A few hours later, she had proof.
“It just shows that history kinda repeats itself,” Montoya said. “That was how we ended the class, and I hadn’t gotten any notifications and I still hadn’t seen the news. But then, I got a couple of notifications and I turned on the news after that.”
The following day, Montoya talked about the events in Washington during each of her classes, noting it wasn’t the first time the Capitol had been breached — the British attacked the building during the War of 1812. Her class watched some videos of the lockdown, President-elect Joe Biden’s response and how other countries viewed the insurrection.
“We talked about how it’s not something we haven’t seen before — just not by Americans,” Montoya said.
Will Rushing, an economy and government instructor at Monte del Sol Charter School, said it was important for him to present students with the facts from the incident and not necessarily present both sides of an argument. He said he was compelled to uphold the state’s content standards, and those are the values enshrined in the Declaration of Independence and the U.S. Constitution.
Rushing added he welcomes the exchange different viewpoints, but this wasn’t the time for that.

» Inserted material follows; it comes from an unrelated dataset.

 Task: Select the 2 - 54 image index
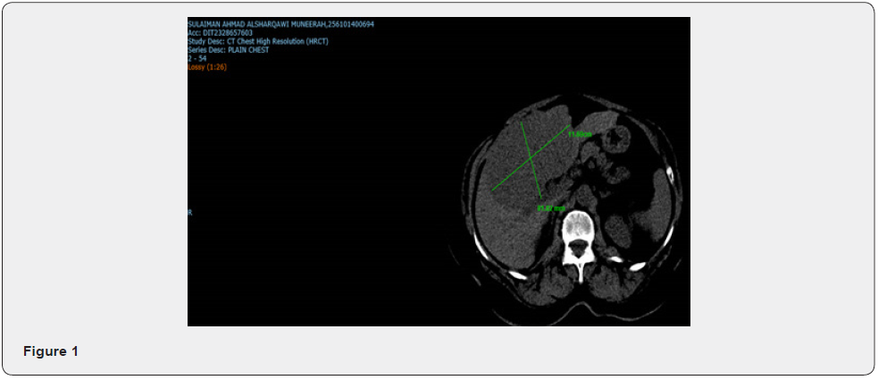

“Those [values] were so flagrantly violated [Wednesday] that it is the duty of educators to speak those truths — that the action of this president and the actions of this president’s apologists within other branches of government are unconscionable and inexcusable,” Rushing said. “We should not ‘both sides’ this.”
But Martinez said he found engaging students across the political spectrum in discussions during Trump’s presidency easy, in part because he used facts to help guide dialogue. He also said it was important to break through some of the political rhetoric that often dominates discussion.
“All I had to do was look at the Constitution, look at Supreme Court cases and place that as a litmus test against what this administration was doing,” Martinez said. “There were times when they were following the rule of law and we could say, ‘Maybe you can agree or disagree with this policy, but it was lawful.’ ”
Brayden said as encouraging as some of the classroom discussion was, he was equally excited by the responses he received from former students.
He was bombarded with text messages and emails as they expressed their opinions on what happened and looked to him for his view on the riot. It was an unusual position for Brayden, who said his goal is to facilitate conversation about a subject rather than give his take.
However, that students engaged him made Brayden hopeful he was achieving his mission.
“My goal is to help kids be engaged beyond just the time they’re in my class,” Brayden said. “I don’t know if satisfying is the word, but it was empowering to me that a good number of kids reached out to me and have been thinking critically about this.”